**EXCERPT TO READ**.
The toughest nut to crack in the Balkans remains the resolution of the Kosovo-Serbia conflict. Recently, the U.S. has stepped further into the fray, jockeying with the EU for primacy in leading the negotiations. At the same time, the regime in Belgrade has strengthened.
In a nutshell
- The EU and U.S. are tussling over leading peace talks
- Kosovo’s wobbly government is under pressure
- A resolution of the conflict could depend on the U.S. election
Talks of a resolution of the Kosovo-Serbia conflict on a potential final peace agreement remains the hottest geopolitical issue in the Western Balkans. After two years of war and two decades of incomplete peace, it remains unclear if, when and how an agreement between the two sides can be reached.
In 2010, the International Court of Justice ruled that Kosovo had not violated international law when it declared independence from Serbia two years earlier. Based on that decision, the United Nations put the European Union in charge of normalizing relations between the two states. This was supposed to occur through a process dubbed the Brussels Dialogue.
After eight years of negotiations (2011-2018), there were 33 agreements signed on the matter, but none were fully implemented. Kosovo and Serbia remain formally at war: there is no conflict resolution, no peace accord, no reconciliation process, no mutual recognition, no established full diplomatic relations and no border demarcation.
Facts & figures
Territory and trade
The Brussels Dialogue began as talks on technical issues and later developed into political negotiations. They stopped two years ago when Serbia began pushing for a land swap and Kosovo responded with tariffs on Serbian goods.
After this hiatus, the United States began pushing for a peace deal. The two sides were due to meet for talks on June 27, 2020, at the White House. After the meeting was announced, the EU declared it would restart the Brussels Dialogue on June 25. President Macron called for talks in Paris on July 17. The planned White House meeting was canceled after Kosovan President Hashim Thaci was indicted on war crimes charges by prosecutors in the Kosovo Specialist Chambers in the Hague.
The U.S. and the EU have taken disparate approaches to the talks.

**COLLECTED DATA**.
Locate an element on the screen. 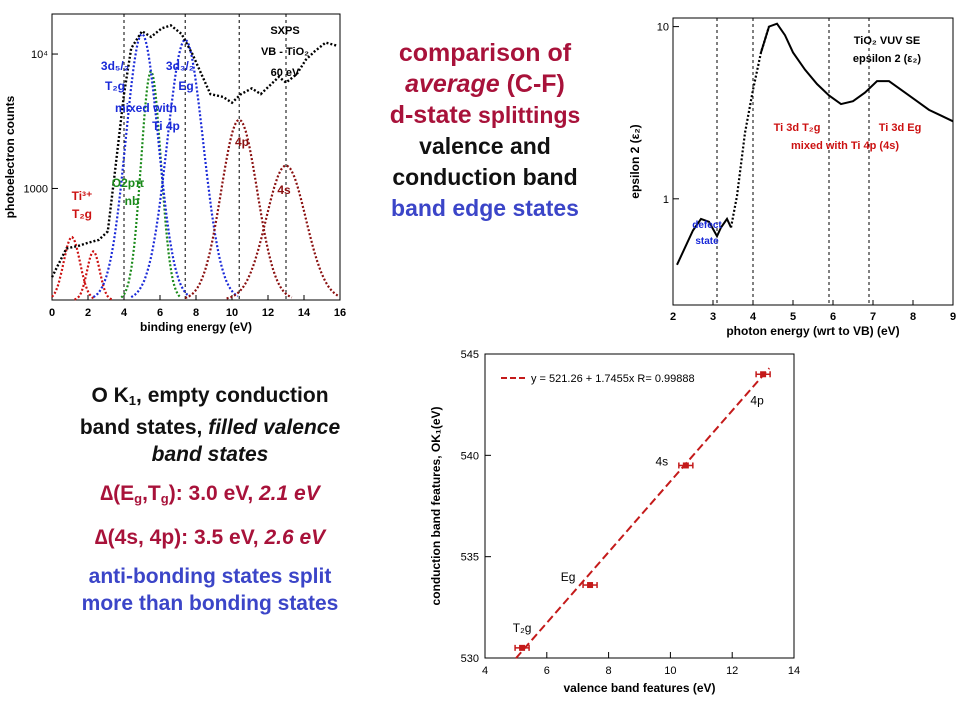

**EXERCISE TASKS**.
1. According to the passage on the Kosovo-Serbia conflict, how many agreements were signed during the 2011–2018 negotiations?
2. Write out the passage on the Kosovo-Serbia conflict word for word, starting at "The toughest nut" and ending at "can be reached.".
The material that comes after the passage is separate from it.

**ANSWERS TO THE PROBLEMS**.
1. 33 agreements were signed.

2.
The toughest nut to crack in the Balkans remains the resolution of the Kosovo-Serbia conflict. Recently, the U.S. has stepped further into the fray, jockeying with the EU for primacy in leading the negotiations. At the same time, the regime in Belgrade has strengthened.
In a nutshell
- The EU and U.S. are tussling over leading peace talks
- Kosovo’s wobbly government is under pressure
- A resolution of the conflict could depend on the U.S. election
Talks of a resolution of the Kosovo-Serbia conflict on a potential final peace agreement remains the hottest geopolitical issue in the Western Balkans. After two years of war and two decades of incomplete peace, it remains unclear if, when and how an agreement between the two sides can be reached.